Le système de santé dans sa globalité est malade. Il est presque aux soins intensifs, mais nos autorités politiques ne parviennent pas à trouver des solutions – ou parfois ne les cherchent même pas – tant des forces contraires liées à des lobbies très forts s’opposent. Et pourtant, le risque est très grand que l’évolution du système de santé pénalise les familles, entraîne des inégalités et mette en danger son principe de base qui est la solidarité. D’ailleurs, c’est déjà partiellement une réalité.

• Si l’on prend son financement, le principe originel de «mutualité» (où les bien-portants payent pour garantir les soins des malades) s’érode progressivement. Il suffit de savoir que la Suisse est le pays de l’OCDE où les ménages payent le plus, directement avec leur revenu disponible; d’abord parce que les primes sont individuelles et sans relation avec le revenu, mais aussi parce qu’il y a une franchise – que le Conseil national veut encore augmenter – et une participation aux coûts (y compris une taxe de séjour hospitalier de 15 francs/jour) qui fait que pratiquement, si vous êtes malade, vous risquez, malgré votre assurance, de devoir débourser pas loin de 1000 francs par an – et pour autant que vous ayez opté pour la franchise minimale! Sans compter les trop nombreux types de primes qui permettent aux bien-portants de payer moins – il faut dire que, parfois, il n’y a pas d’autre solution pour équilibrer le budget de leur ménage. On pourrait aussi parler de la taxe d’appel aux urgences qui est déjà facturée dans de nombreux cantons, ou de la volonté de faire payer une taxe de 50 francs pour toute consultation aux urgences. Et que dire des augmentations des primes maladie qui varient sans contrôle politique, et dans une opacité totale?
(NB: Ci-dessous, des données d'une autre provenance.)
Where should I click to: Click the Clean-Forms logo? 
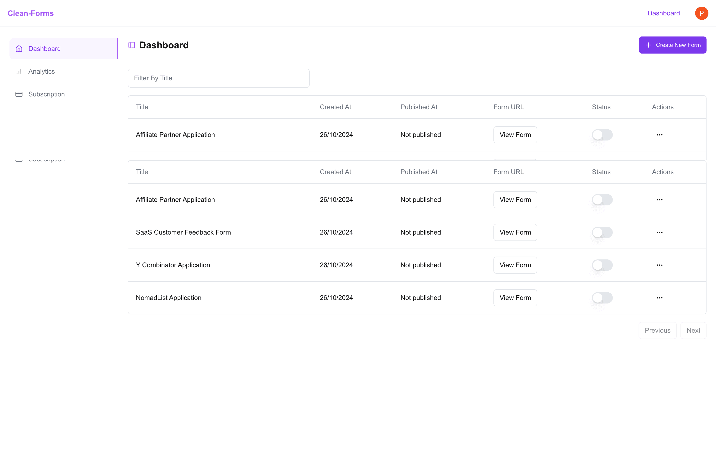pyautogui.click(x=31, y=13)
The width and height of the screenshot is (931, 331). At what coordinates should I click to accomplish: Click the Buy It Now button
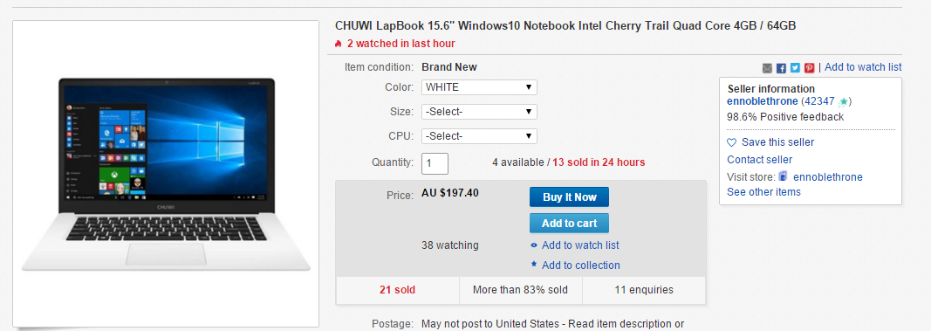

• La répartition de la facture des soins entre les pouvoirs publics et les assurances est un sujet de tension permanente: on demande aux hôpitaux qu’ils soient «rentables», ce qui les pousse à développer le secteur ambulatoire, complètement à la charge des assureurs – et des malades! – et permet de diminuer la facture publique. Le lobby des assureurs n’est pas content, mais la droite du parlement est fâchée si les hôpitaux coûtent cher, tout en les accusant par ailleurs de concurrence déloyale vis-à-vis des confrères installés en pratique libérale… C’est la quadrature du cercle.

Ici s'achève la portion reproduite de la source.